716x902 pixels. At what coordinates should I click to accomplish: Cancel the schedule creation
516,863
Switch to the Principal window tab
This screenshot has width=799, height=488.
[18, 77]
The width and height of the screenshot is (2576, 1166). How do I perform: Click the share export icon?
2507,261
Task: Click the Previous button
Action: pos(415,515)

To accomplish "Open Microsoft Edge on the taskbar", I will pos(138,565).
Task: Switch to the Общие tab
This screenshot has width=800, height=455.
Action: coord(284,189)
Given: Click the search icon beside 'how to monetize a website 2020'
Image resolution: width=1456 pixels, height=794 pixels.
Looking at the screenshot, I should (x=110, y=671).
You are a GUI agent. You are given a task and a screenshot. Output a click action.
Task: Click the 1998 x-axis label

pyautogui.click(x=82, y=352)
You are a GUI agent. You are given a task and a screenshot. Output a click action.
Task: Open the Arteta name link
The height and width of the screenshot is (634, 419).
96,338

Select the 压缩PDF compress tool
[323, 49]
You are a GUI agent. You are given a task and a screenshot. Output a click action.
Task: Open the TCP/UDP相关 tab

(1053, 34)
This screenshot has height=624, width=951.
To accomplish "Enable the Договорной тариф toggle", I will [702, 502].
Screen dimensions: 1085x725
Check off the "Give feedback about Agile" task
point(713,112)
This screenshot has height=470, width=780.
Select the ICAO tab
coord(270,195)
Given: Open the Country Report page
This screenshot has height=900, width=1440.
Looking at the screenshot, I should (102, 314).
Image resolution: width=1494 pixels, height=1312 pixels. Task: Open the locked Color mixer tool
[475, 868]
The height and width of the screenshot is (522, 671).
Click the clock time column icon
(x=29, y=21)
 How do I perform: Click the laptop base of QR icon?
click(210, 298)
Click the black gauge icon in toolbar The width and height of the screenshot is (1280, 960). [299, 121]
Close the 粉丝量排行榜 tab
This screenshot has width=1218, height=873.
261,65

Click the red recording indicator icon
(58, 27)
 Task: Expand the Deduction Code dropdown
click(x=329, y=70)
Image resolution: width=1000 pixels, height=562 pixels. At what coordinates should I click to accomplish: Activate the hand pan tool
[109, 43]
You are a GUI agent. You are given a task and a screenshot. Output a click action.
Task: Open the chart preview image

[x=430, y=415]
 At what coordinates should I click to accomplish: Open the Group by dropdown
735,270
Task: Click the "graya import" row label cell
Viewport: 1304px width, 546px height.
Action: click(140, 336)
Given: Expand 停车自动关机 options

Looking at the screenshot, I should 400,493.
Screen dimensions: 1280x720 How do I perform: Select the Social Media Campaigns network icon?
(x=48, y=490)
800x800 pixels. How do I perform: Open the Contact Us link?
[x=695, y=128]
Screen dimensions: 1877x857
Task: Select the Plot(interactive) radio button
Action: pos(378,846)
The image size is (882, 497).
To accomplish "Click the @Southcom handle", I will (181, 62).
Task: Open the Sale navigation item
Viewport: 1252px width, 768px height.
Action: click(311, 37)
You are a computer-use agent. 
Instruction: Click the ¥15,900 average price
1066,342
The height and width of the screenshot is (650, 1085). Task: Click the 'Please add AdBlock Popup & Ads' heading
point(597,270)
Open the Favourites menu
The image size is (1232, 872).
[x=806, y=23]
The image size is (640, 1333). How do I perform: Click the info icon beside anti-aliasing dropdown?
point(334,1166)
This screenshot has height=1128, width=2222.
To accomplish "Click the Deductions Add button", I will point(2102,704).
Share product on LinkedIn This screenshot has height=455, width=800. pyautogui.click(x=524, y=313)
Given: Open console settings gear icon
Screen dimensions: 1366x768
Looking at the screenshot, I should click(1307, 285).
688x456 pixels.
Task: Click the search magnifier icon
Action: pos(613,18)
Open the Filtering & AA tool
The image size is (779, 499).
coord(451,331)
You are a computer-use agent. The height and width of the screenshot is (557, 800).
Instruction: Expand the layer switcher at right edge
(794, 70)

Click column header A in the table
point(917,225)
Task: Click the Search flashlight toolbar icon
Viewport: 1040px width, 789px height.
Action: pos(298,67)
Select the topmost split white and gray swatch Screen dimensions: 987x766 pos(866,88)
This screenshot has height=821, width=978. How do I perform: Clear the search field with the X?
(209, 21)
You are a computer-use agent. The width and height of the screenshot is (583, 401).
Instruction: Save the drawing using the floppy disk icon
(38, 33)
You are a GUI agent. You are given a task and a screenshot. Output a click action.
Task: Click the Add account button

EXERCISE REQUIREMENTS: Go to the line in the material above that contains "Task: Open the Sale navigation item" and copy exactly from there through the line that contains "Given: Open console settings gear icon", stopping after it.

EXERCISE RESPONSE:
Task: Open the Sale navigation item
Viewport: 1252px width, 768px height.
Action: click(311, 37)
You are a computer-use agent. 
Instruction: Click the ¥15,900 average price
1066,342
The height and width of the screenshot is (650, 1085). Task: Click the 'Please add AdBlock Popup & Ads' heading
point(597,270)
Open the Favourites menu
The image size is (1232, 872).
[x=806, y=23]
The image size is (640, 1333). How do I perform: Click the info icon beside anti-aliasing dropdown?
point(334,1166)
This screenshot has height=1128, width=2222.
To accomplish "Click the Deductions Add button", I will point(2102,704).
Share product on LinkedIn This screenshot has height=455, width=800. pyautogui.click(x=524, y=313)
Given: Open console settings gear icon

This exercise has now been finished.